不動産会社が語らぬ不動産投資に不都合な事実

タワマン・高層マンションは耐震・免震でも地震は大きなネック!

タワーマンション・高層マンションは、不動産投資のために自分で建築する人は多くないだろうが、ワンルームマンション投資や小口化投資という形で投資することができる。特に最近では地震によって都心回帰の傾向が強く、郊外よりも人気が高くなっている。

実際、タワーマンション・高層マンションの中古価格は上昇している。日銀の金融緩和によるインフレ傾向(それが一時的か否かはさておき)が拍車をかけている。下図は東京カンテイ社が調べたマンション価格動向だが、明らかに上昇基調となっている。特に高層マンションは値崩れしにくいため、坪単価で500万円超の物件まで現れている。

都心のマンション価格推移チャート

問題なのは冒頭で記述した地震による影響・考え方の変化には、都心回帰だけではなく耐震性の追求もあったはずだが、それが消えてしまっている点だ。これはタワーマンションでも、東日本大震災後に建てられたなら、相応の免震・耐震性が保証されていると考えられているからだろう。

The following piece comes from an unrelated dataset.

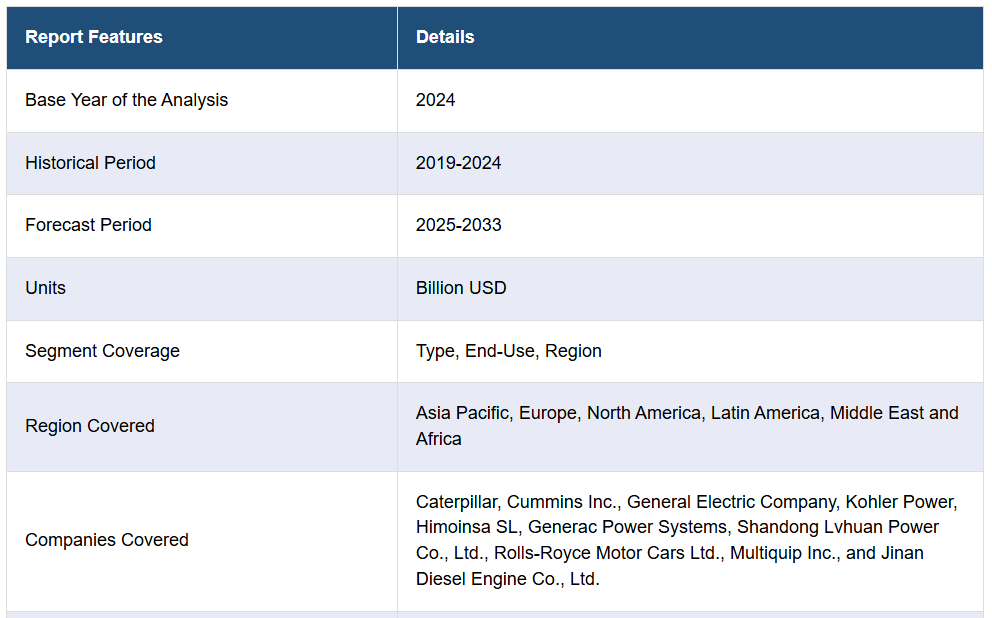992x618 pixels.
Task: Click the Himoinsa SL, Generac Power line
Action: tap(677, 528)

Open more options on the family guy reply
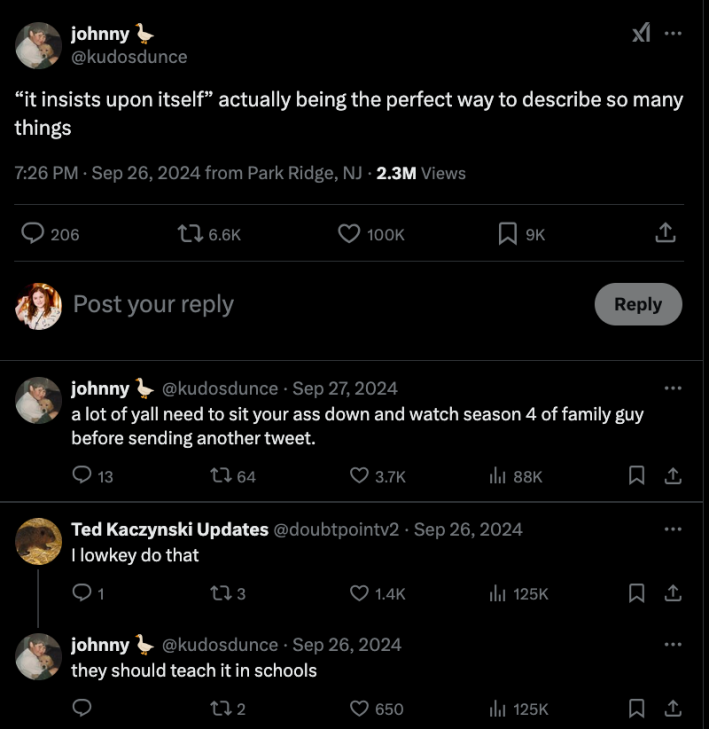[x=673, y=388]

しかし、想定される震度の上限に際限は無く、どこまでも不安はつきまとう。さらに地震による建物への被害は、震度の強弱だけで測れるものではなくなってきている。その1つにNHKでも放送されたキラーパルスがある。通常、地震の揺れの周期は0.5秒以下のところ、それが1~2秒になると木造建物や10階建て以下の中低層建物に大きな被害を及ぼす。この周期が長い振幅をキラーパルスと呼ばれる。これが更に長くなると、地震に対して揺れて対応する免震が施された高層マンションに大きな影響を及ぼす。

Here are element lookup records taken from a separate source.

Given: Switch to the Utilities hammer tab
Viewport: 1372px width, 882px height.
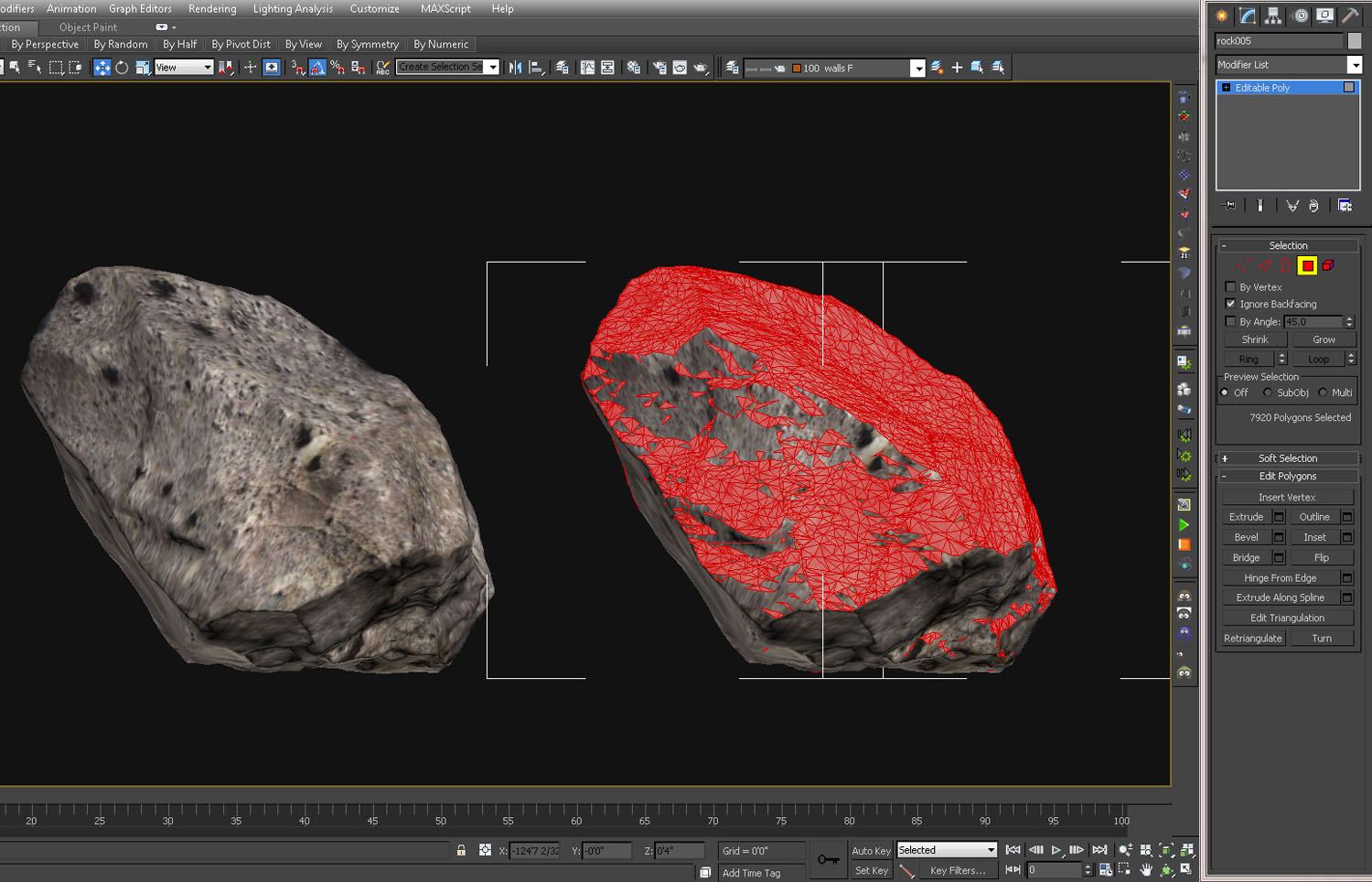Looking at the screenshot, I should 1350,16.
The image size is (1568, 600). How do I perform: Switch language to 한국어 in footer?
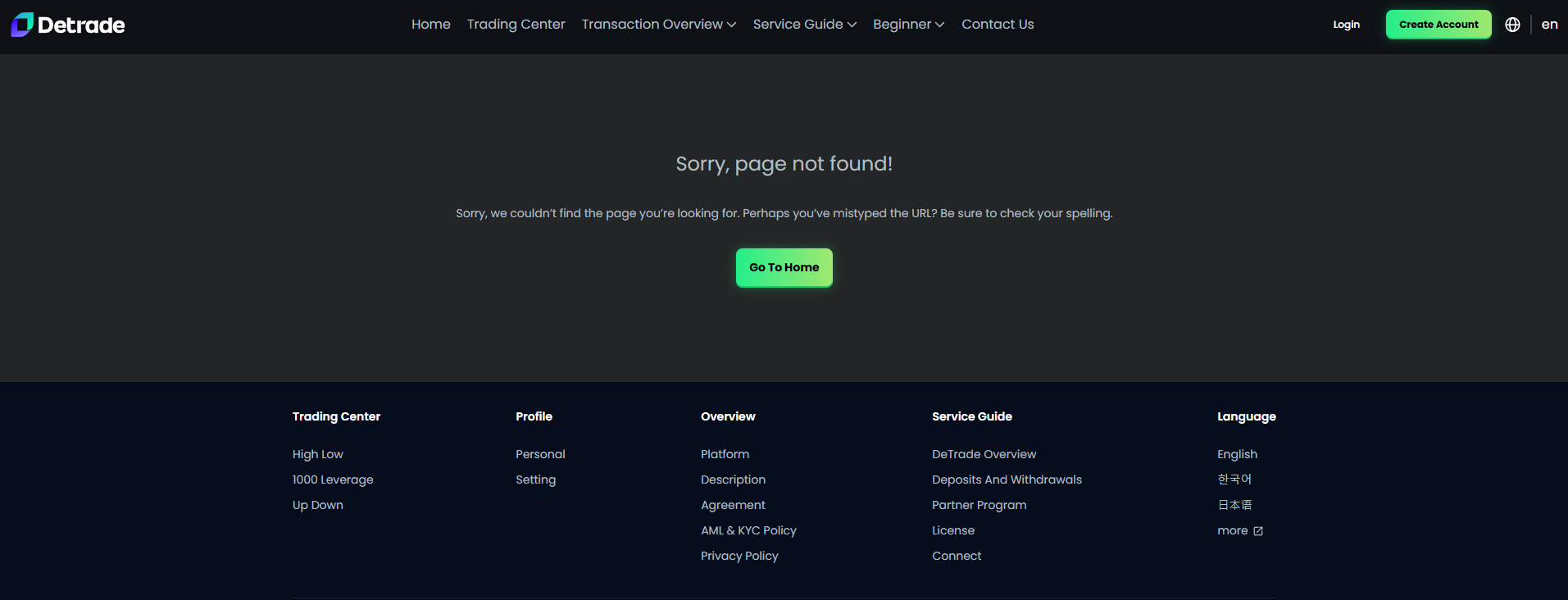tap(1234, 480)

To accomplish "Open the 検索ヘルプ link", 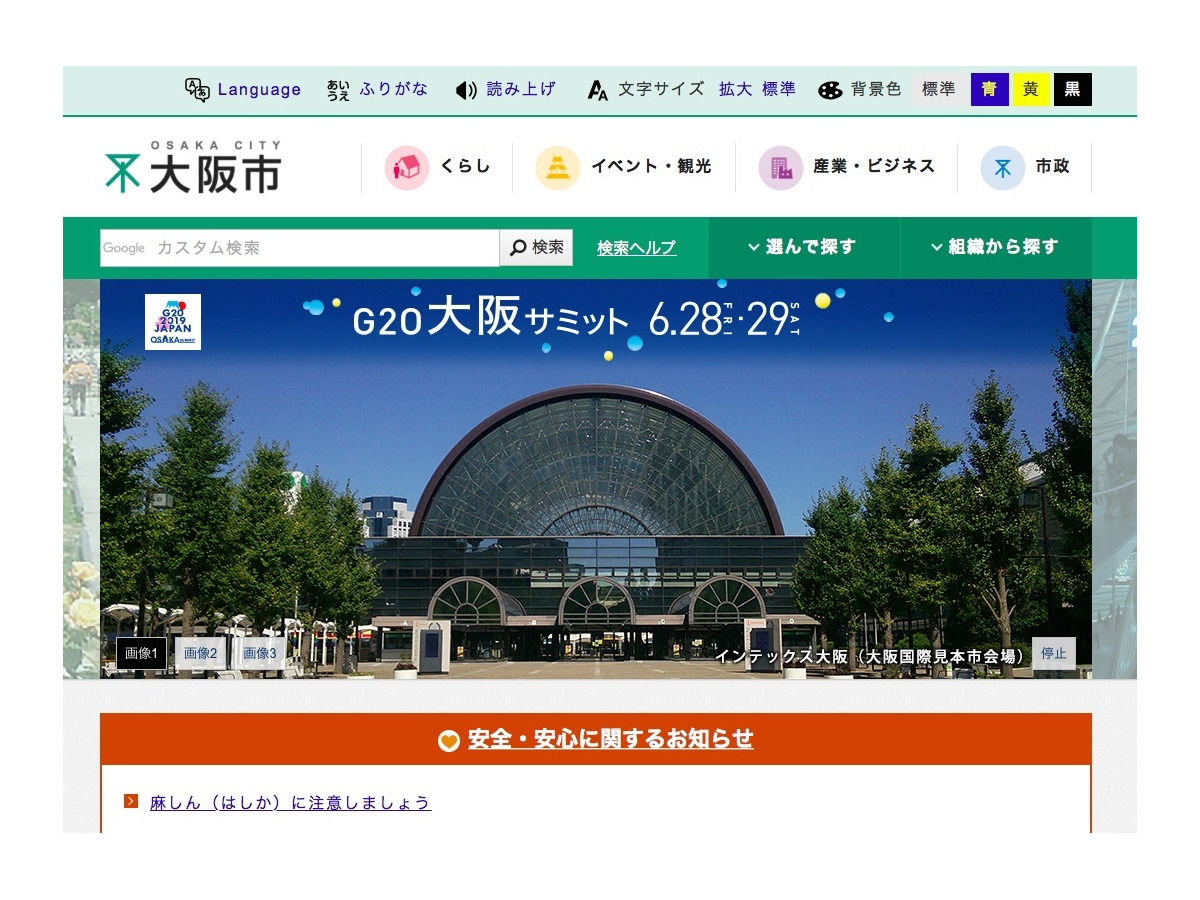I will coord(635,248).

キラーパルスによる影響の詳細は専門的になりすぎるが、理屈としては建物が揺れている最中に揺れている方向に更に揺れることで、加速度的に揺れが増大するということなのだろう。2015年にNHKでされた「NHKスペシャル 阪神・淡路大震災20年」では、鉄骨の25階建てのビルが横倒しになるシミュレーションがなされていたが、あながち空想と片付けられない可能性がある。

高層マンションの倒壊イメージ

また、大地震で高層マンションが揺れる際の揺れ幅は5メートルを越すとも言われている。入居者が外に放り出される可能性もあるが、隣のビルと近接している場合にはビル同士が衝突して破損する可能性もある。破損で済めばいいが、近接するビルが低ければ自分のビルの根元に衝撃が来るため最悪は倒壊する。もちろん、隣のビルの耐震性が不十分で倒壊して、その巻き添えで自分のマンションも倒壊するという可能性もある。

もちろん入居者にも地震によって不都合が満載だ。特にエレベーターは地震を検地すれば止まるため、マンションから逃げ出せなくなる上に買い物にも行けない。エレベーターが余震も考慮して当面使用停止となれば、通勤時には数十階の階段を上り下りすることになる。健康には良いかもしれないが、ストレス満載なのは間違いない。

エレベーター停止イメージ

また、タワーマンションには非常電源があるとはいえ、それが起動するまでの数時間は電気が使えなくなる。1番情報が必要なときにテレビなどの情報がシャットダウンする。スマホの充電もできなくなれば孤立するといってもいいだろう。さらに、タワーマンションは都心でも郊外に近い場所に立つことも多いが、そうなると輪番停電で毎夜停電する可能性もある。エアコンが不要な季節ならまだしも、真夏・真冬であれば釜茹で?冷凍?状態は必至だ。これらの不都合を入居者が明確に思い出したとき、今度はタワーマンション人気の下落と入居率の低下という事態が起きてくるだろう。

不動産オーナーとしては、地盤の液状化でも記載したように地震対策としては地震保険に頼るしかない。ただし、半壊なら建物の時価の50%、一部損なら5%しか補償されない。半壊で50%の補償を受けても、ローン残債が50%以上残っていれば損失が残ることになる。それでも根本的なタワーマンションの不人気化という傾向が起きれば、それに抗う術はない。

以上が不動産会社が語らないタワーマンションの地震リスクについてだが、そもそもワンルームマンション投資には賃料収入が100かゼロというネックもある。それをも乗り越えて不動産投資をするのもいいが、その際には場所・建物には最新の注意を支払うべきだ。また、不動産会社の不動産相談会(不動産投資セミナー)などを利用して、同業者の意見・考え方を聞くのも1つの手だ。